### Challenge:
Reproduce the records below word for word, from the start of the records through the line that contains "pyautogui.click(x=316, y=123)".
##### Extracted material
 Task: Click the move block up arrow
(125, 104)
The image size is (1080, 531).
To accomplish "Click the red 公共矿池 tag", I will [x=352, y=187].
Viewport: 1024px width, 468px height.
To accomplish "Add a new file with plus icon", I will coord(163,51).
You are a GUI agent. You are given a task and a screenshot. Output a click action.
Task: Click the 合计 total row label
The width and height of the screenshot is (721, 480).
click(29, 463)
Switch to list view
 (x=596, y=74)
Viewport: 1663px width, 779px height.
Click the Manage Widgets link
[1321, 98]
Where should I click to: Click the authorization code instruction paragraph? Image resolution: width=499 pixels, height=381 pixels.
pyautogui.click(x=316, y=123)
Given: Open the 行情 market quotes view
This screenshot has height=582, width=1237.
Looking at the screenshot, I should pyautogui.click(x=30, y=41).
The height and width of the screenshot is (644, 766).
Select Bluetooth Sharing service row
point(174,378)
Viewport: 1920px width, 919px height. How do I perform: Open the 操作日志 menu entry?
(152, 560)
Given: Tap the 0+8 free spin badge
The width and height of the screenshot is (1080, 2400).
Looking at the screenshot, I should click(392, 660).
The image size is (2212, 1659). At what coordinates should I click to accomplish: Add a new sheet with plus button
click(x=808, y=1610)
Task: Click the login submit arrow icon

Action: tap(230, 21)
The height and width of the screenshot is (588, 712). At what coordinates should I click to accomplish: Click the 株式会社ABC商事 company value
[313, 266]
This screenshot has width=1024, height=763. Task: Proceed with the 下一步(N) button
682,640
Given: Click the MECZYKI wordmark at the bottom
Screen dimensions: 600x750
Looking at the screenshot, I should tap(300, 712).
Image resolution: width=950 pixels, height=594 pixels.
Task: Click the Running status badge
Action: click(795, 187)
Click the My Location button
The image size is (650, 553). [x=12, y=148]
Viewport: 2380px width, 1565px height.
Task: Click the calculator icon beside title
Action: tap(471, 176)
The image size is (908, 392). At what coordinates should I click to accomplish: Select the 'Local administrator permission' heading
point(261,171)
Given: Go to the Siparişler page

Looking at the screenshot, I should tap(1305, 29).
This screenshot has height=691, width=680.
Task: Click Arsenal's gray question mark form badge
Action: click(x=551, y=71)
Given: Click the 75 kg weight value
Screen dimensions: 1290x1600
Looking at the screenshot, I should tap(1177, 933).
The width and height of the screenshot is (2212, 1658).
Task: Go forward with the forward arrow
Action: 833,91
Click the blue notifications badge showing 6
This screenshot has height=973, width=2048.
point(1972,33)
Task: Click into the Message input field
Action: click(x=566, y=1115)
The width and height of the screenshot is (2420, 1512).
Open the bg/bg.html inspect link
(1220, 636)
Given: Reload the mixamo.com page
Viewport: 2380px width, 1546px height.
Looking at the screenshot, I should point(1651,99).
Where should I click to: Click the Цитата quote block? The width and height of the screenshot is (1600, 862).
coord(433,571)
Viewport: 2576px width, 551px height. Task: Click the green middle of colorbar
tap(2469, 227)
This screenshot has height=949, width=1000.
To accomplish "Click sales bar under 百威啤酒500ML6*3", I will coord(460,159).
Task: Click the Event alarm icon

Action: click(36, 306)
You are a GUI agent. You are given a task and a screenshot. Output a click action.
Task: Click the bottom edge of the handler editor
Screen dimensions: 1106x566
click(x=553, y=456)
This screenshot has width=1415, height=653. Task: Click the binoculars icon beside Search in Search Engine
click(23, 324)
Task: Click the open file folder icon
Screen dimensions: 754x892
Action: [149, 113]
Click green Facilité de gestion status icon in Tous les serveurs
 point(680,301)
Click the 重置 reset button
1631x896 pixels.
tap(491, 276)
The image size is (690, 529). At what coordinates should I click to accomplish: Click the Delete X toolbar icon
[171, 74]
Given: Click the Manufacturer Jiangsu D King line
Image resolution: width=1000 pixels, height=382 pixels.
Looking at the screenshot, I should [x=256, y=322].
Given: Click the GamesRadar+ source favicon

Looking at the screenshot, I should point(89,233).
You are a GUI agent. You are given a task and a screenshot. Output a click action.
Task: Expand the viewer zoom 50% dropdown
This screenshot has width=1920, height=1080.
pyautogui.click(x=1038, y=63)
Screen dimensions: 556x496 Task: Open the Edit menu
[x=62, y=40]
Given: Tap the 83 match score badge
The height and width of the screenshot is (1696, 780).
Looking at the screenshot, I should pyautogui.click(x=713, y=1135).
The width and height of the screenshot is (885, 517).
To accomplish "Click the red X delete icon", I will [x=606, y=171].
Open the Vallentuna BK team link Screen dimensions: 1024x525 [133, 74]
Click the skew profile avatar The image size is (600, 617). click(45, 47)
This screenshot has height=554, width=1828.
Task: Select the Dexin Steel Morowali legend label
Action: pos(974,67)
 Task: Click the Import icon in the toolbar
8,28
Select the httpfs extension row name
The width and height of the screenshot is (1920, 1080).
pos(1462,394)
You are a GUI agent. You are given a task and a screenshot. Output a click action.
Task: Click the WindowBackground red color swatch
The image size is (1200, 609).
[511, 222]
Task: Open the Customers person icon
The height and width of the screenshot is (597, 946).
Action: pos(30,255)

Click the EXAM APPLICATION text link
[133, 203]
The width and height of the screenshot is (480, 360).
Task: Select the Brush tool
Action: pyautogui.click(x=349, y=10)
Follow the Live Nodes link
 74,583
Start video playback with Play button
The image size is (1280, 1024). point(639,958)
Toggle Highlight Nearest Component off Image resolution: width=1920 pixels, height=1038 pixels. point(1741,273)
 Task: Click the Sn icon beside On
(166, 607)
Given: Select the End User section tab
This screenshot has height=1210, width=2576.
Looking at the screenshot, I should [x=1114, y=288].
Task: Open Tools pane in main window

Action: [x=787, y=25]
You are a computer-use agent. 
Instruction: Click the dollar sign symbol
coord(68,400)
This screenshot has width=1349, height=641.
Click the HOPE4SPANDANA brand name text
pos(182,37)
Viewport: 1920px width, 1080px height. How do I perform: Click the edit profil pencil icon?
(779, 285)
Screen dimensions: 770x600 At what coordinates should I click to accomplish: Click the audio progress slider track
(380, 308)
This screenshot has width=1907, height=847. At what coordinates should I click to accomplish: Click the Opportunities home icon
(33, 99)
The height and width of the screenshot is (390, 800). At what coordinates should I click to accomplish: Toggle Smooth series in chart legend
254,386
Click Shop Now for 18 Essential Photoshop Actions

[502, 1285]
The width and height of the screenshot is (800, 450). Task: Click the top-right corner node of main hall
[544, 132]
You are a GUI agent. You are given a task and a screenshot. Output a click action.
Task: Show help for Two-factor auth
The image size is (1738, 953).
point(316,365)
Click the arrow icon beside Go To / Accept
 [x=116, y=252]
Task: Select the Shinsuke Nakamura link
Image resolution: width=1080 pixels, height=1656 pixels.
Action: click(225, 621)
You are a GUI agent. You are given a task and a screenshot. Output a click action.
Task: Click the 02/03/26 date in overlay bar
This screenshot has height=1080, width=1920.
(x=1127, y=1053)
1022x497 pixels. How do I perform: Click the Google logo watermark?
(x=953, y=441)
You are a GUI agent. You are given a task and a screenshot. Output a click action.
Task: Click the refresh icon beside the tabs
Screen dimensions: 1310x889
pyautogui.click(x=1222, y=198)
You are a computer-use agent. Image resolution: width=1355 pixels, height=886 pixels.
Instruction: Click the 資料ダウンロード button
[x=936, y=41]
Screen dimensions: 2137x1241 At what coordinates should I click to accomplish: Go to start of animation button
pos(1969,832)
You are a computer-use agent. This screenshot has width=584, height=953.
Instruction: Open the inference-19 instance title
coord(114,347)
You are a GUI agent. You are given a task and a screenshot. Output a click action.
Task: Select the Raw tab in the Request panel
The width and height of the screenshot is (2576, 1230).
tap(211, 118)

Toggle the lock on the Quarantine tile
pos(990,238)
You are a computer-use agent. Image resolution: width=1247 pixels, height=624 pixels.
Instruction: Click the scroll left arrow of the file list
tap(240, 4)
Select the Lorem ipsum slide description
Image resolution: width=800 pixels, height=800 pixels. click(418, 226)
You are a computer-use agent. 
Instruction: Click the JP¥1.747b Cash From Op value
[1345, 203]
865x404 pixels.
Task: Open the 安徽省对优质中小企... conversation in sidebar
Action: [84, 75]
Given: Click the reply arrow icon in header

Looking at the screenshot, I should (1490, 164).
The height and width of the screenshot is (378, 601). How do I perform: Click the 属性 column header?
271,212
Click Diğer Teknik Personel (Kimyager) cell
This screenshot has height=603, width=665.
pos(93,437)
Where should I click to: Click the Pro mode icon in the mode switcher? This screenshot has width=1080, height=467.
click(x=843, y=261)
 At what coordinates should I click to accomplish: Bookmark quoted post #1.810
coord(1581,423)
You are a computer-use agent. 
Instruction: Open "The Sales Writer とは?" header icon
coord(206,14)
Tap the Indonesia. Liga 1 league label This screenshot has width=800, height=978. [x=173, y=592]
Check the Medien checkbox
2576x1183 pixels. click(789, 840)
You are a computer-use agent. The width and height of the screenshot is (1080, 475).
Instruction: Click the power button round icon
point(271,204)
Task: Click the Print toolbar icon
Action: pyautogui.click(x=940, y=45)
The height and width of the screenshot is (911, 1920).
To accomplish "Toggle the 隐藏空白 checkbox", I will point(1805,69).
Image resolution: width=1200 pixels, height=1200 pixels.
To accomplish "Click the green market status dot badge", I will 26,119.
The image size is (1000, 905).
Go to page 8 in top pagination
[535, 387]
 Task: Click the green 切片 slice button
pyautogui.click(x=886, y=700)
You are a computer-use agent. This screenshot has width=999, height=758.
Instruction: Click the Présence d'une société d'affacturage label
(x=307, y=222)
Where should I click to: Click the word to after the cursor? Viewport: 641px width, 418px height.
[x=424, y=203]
##########
### Exercise response:
 Task: Click the move block up arrow
(125, 104)
The image size is (1080, 531).
To accomplish "Click the red 公共矿池 tag", I will [x=352, y=187].
Viewport: 1024px width, 468px height.
To accomplish "Add a new file with plus icon", I will coord(163,51).
You are a GUI agent. You are given a task and a screenshot. Output a click action.
Task: Click the 合计 total row label
The width and height of the screenshot is (721, 480).
click(29, 463)
Switch to list view
 (x=596, y=74)
Viewport: 1663px width, 779px height.
Click the Manage Widgets link
[1321, 98]
Where should I click to: Click the authorization code instruction paragraph? Image resolution: width=499 pixels, height=381 pixels.
pyautogui.click(x=316, y=123)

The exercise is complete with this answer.